Reference diagram...


                    Single Operation Tests (SOT)
			|	    |
	   /------------/           \-------\          Frequency
           |                                |	       data from real
   Multi-operation Tests . . . . .> Summary of SOT     use (via xscope?)
           |    			    |          	    |
   Psuedo Application/ 	       	    Weighted Summary of <---/
        Environment                        SOT
           |
   Real Application/
     Environment w/script
           |
       Real Use


The above (nearly impossible to read) diagram describes my method for
categorizing X performance tests.  Its probably not a heck-of-a-lot
different than what might be used for any other kind of performance
testing. 

The raw data produced by most of the tests in the x11perf and xbench
suites falls into the Single Operation Test category.  In other words,
they pick a particular X operation and execute it many times in a
particular X environment and then calculate how long that operation
takes to execute on average .  As has been pointed out earlier, this
is really great for tuning up an X server, but tells an end user
almost nothing about how his application will perform.
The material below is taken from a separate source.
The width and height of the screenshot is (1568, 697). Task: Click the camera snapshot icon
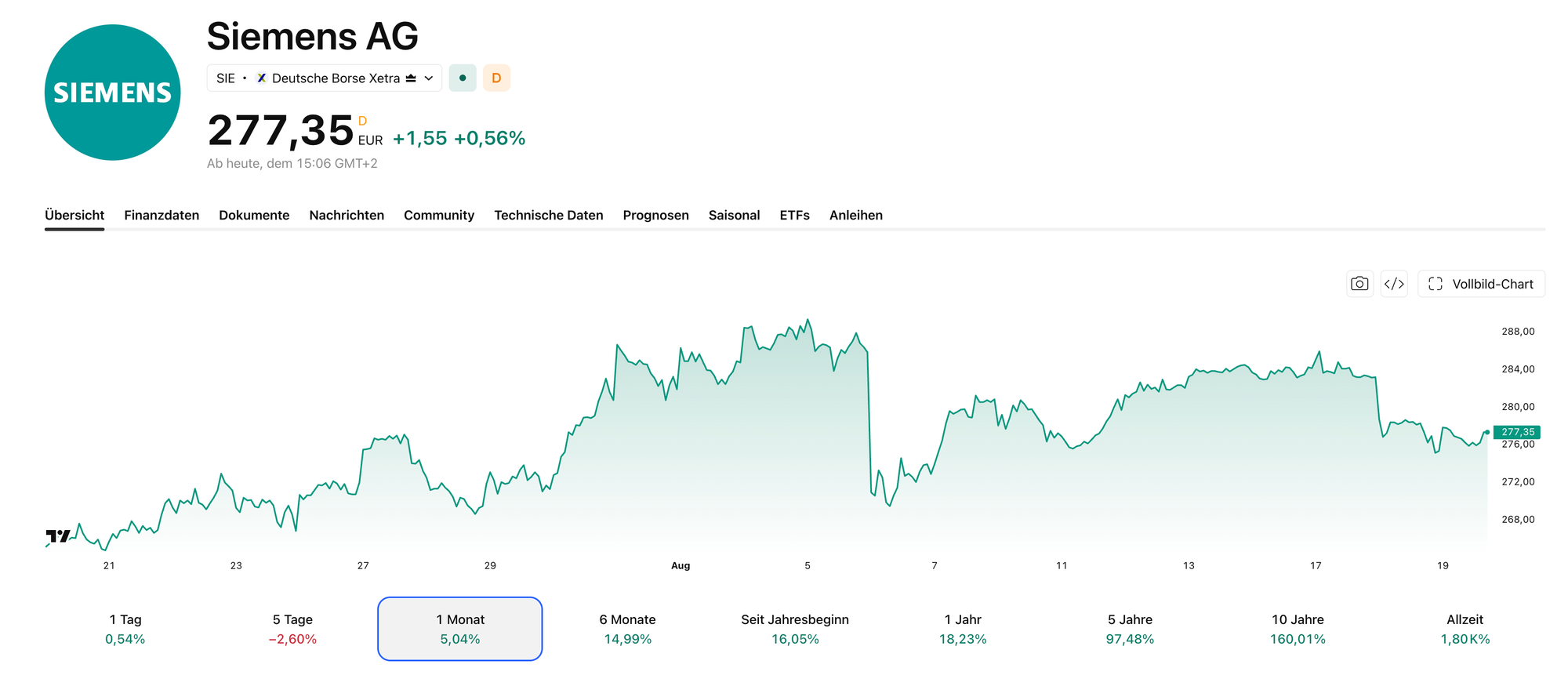pos(1359,284)
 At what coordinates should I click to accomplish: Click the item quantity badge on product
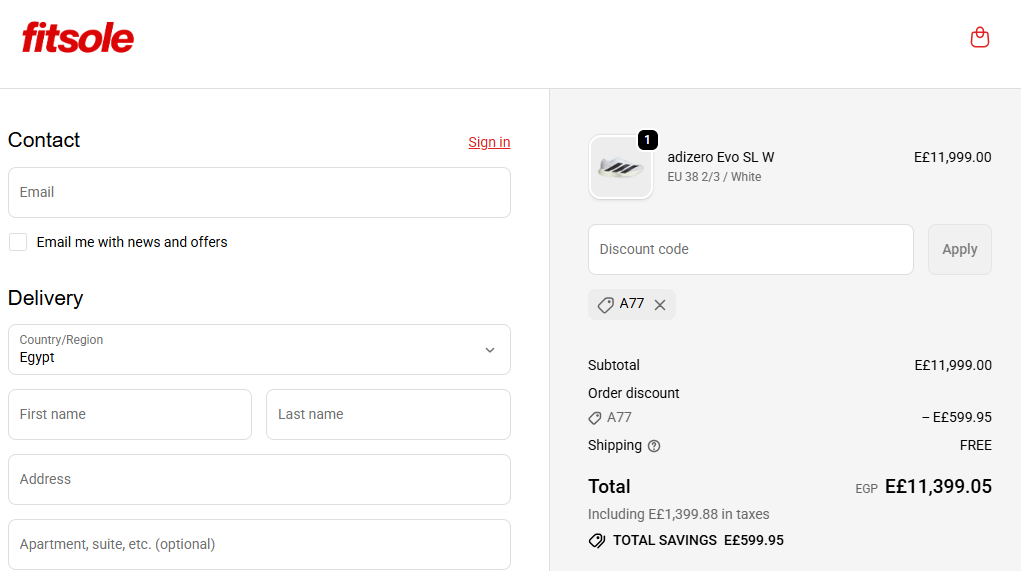[647, 140]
A few other factors that are important at this level are the
techniques used by the benchmark suite to insure the quality of the
data.  These include strategies for knowing when an operation has
actually completed (i.e.  did that line really get drawn or was it
sitting in a queue somewhere waiting to get drawn when my Xlib call
returned), and the thoroughness in specifying the test environment (is
the screen saver turned off, etc.).  X11perf is very good here.  I
have been told by other investigators (and have some experience) that
xbench is not as thorough here.  This influenced our decision to focus
on x11perf.

Both x11perfcompDR and xbench follow the right hand path in the above
diagram.  X11perfcompDR stops at the summary level.  Xbench provides a
weighted summary.

X11perfcompDR is modelled after the technique used by Digital Review
Magazine for evaluating X performance.  It makes some effort to inject
reality into its summary (it eliminates all 1-pixel and 500-pixel
tests).  Our experience in using x11perfcompDR is that you can
generally trust the sign of the difference when making a comparison
(if it says that one system is faster than another, it probably is for
most applications).  To a lesser degree you can trust the magnitude of
the difference (if it says that one system is A LOT faster than
another system, it probably is for most applications).  NEVER use the
difference as a multiplier for your particular application, it will 
ALWAYS be wrong (but you can't always be sure which way it will be 
wrong).

Xbench attempts to make the reliablilty of a comparison somewhat
better by weighting the results of the individual tests.  Sometimes
this can help, but it can also make the problem worse.  Xbench uses
(intuitively derived) weights that are biased towards text.  If your
application doesn't happen to be text intensive (e.g. some CAE
application) or doesn't happen to use X's text facilities (e.g. some
document generation applications) then the numbers provided by xbench
may lead you astray.  (This doesn't imply that the "unweighted"
x11perfcompDR is better.  It is implicitly weighted by the
distribution of different types of tests.)  In general, the same
things can be said about xbench as were said about x11perfcompDR.
Most of the time its meaningful.  Sometimes its not.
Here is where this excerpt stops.